Science Has Spoken: Your 'Meanest' Friends Are Probably Keepers
One of my favorite memes on the internet begins like this: “You can’t just cut somebody out of your life!”
Directly beneath that caption is a response that makes me giggle every time: Edward Scissorhands, frenetically cutting away at the hedges.
Chop, chop, y’all!
It’s the ultimate “Oh, yes I can!” imagery, and that’s why it’s so relatable. Every adult on the planet has lived that meme at some point in life, whether we were Edward Scissorhands or the bush. And even though it sucks to think about, you kind of have to laugh.
Because the truth is, some people deserve the proverbial axe.
There are times in life when “hedging” is necessary, and the better you get at it, the happier you will be. But folks, we all need to set those scissors aside for a minute, because a groundbreaking study is here that may have us rethinking who gets to stay or who (Heidi Klum voice) is out.
Psychological scientist Belén López-Pérez hypothesized that some people who insult their friends aren’t necessarily mean-spirited, they just want their friends to benefit in the long run. An interesting idea, and boy, did the research back it up.
As López-Pérez stated, “We have shown that people can be ‘cruel to be kind’ — that is, they may decide to make someone feel worse if this emotion is beneficial for that other person.”
You mean that girlfriend who said my butt looked lumpy in my $15 bandage dress was actually — gulp — being a good friend?
*picks up phone to apologize to Samantha*
The study concluded that it is empathy — not jerkiness — that leads our “meanest” friends to do and say the things they believe will help make us successful. This means that even though these friends know we don’t wanna hear about lumpy butts, their biggest concern may be that we rock the dance floor looking our very best: black miniskirt, no butt lumps, you get the idea.
Sounds like The Plastics got a bad rap, no?
Well, let’s not take it that far.
López-Pérez continued, “People hold very specific expectations about the effects that certain emotions may have and about which emotions may be better for achieving different goals.”

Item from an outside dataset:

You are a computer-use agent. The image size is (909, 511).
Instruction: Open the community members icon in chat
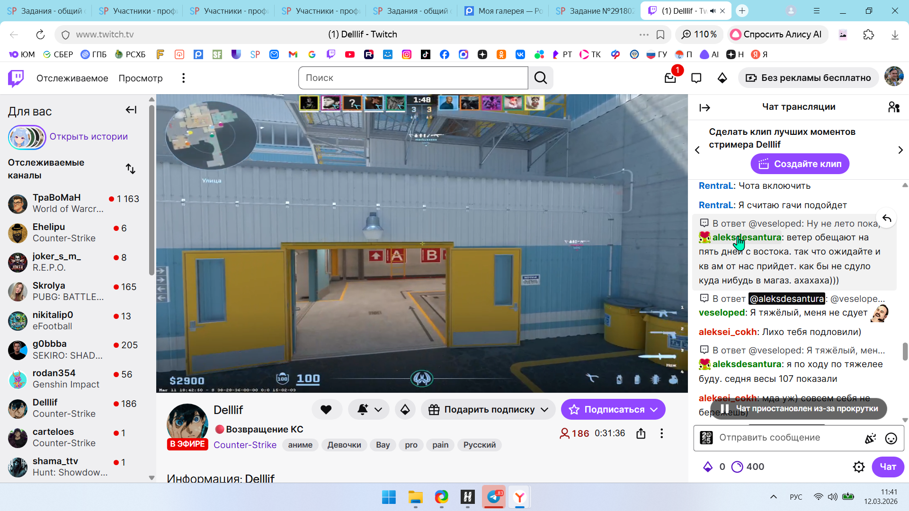[894, 107]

Let me simplify: The important difference between Regina George and your Bitchy BFF is simply this: their goals. Samantha didn’t shut down my red dress to make me feel insecure. She shut it down because she knew that when I put on that black miniskirt, I would look my best, feel my best, and have a blast.
If a friend hurts your feelings for the sake of hurting your feelings, they aren’t truly your friend. In those circumstances, I highly recommend busting out your very best Scissorhands and getting to work.
But if you have a friend who is willing to speak the hard truth everyone else tiptoes around? Well, I suggest that you may just have a keeper. Nobody benefits from having a “yes (wo)man.” Sure, it may be more comfortable to keep people around who constantly agree with you, compliment your clothes, and edit their opinions to avoid conflict. But where does that leave you?
I’ll tell you where: smack-dab in the middle of the dance floor wearing a bandage dress.
And if you don’t believe me, believe science.
Because the geniuses at the University of Plymouth have stepped up and proven what we probably should have suspected all along: The folks who are willing to give it to us straight are the ones who care the most.
Our “meanest” (most honest) friends are worth keeping, folks.
Set those scissors aside for another day.